AM: Posseiros protestam contra despejo ilegal

Camponeses realizaram uma série de manifestações em fevereiro para protestar contra o despejo de mais de 400 famílias nos municípios de Iranduba, Manacapuru e Novo Airão, no estado do Amazonas.

Evilázio Portela
Despejo só realizou-se enfrentando a resistência dos posseiros
Despejo só realizou-se enfrentando a resistência dos posseiros

No dia 21 de fevereiro, os posseiros denunciaram os despejos criminosos e violentos ocorridos entre os dias 9 e 16 de janeiro deste ano em uma manifestação realizada no município de Manacapuru, localizado a 98km da capital Manaus.

Dois dias antes, os camponeses já haviam denunciado o despejo criminoso em manifestação na frente do Palácio do Governo do Estado do Amazonas e também da sede do Tribunal de Justiça do Amazonas (TJ-AM), situados em Manaus.

Ainda no dia 19 de fevereiro, em Manaus, cerca de 600 camponeses participaram de uma Audiência Pública que debateu os conflitos agrários no estado do Amazonas. Os posseiros de Iranduba, Manacapuru e Novo Airão denunciaram o pacotaço de mandados de reintegração de posse que foram expedidos para a região, chegando a afirmar que mais de 800 famílias ainda podem ser despejadas nos próximos meses.
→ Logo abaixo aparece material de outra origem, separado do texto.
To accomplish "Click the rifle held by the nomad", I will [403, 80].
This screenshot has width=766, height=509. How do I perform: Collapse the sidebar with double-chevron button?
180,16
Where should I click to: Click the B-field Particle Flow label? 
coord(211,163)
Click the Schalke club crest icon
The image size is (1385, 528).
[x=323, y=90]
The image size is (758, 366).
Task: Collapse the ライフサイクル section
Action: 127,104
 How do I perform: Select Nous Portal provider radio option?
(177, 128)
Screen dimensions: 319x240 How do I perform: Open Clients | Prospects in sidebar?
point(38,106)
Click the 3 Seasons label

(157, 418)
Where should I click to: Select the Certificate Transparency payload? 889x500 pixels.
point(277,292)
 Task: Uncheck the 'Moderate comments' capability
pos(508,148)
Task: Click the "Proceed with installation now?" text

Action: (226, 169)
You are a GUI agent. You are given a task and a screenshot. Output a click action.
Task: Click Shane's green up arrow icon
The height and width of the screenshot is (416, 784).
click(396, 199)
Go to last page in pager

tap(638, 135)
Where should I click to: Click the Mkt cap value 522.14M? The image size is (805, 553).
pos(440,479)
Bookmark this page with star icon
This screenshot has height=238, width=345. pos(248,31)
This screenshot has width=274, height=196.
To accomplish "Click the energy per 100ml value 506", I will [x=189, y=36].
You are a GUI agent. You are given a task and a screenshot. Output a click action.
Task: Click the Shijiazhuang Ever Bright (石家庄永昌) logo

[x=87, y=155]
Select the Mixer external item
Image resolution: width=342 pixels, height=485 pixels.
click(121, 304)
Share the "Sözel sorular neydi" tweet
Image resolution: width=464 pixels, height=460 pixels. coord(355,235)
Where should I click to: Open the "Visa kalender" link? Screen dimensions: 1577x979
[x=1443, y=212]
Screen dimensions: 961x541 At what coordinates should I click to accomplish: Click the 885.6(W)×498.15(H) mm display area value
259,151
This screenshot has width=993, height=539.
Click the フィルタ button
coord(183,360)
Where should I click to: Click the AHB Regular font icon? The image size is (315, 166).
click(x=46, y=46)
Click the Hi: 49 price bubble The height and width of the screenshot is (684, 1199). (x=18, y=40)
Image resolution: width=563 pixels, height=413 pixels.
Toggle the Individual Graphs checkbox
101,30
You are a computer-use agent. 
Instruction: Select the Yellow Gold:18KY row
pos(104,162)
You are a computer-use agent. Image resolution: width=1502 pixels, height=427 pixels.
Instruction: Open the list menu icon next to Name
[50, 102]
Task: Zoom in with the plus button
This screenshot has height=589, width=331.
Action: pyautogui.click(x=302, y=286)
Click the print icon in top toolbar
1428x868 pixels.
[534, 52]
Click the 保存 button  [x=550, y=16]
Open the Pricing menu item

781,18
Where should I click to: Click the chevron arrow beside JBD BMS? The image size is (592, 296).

Em Manacapuru, também no dia 19, camponeses bloquearam durante a parte da manhã a avenida Boulevard Pedro Rates em protesto contra o despejo.

No dia 08/02, na capital do estado, os camponeses participaram de reunião no auditório da Defensoria Pública Especializada de Atendimento de Interesses Coletivos (DPEAIC), na qual denunciaram o despejo de mais de 1.500 pessoas.

A pressão exercida pelas massas camponesas levou o gerenciamento estadual a realizar o pedido de suspensão das reintegrações de posse. Após as consecutivas denúncias dos posseiros de que as terras ocupadas eram públicas, a Secretaria de Política Fundiária (SPF) realizou um levantamento da situação fundiária na região em disputa, constatando que a área ocupada pertence ao estado do Amazonas, sendo registrada como Gleba Ubim.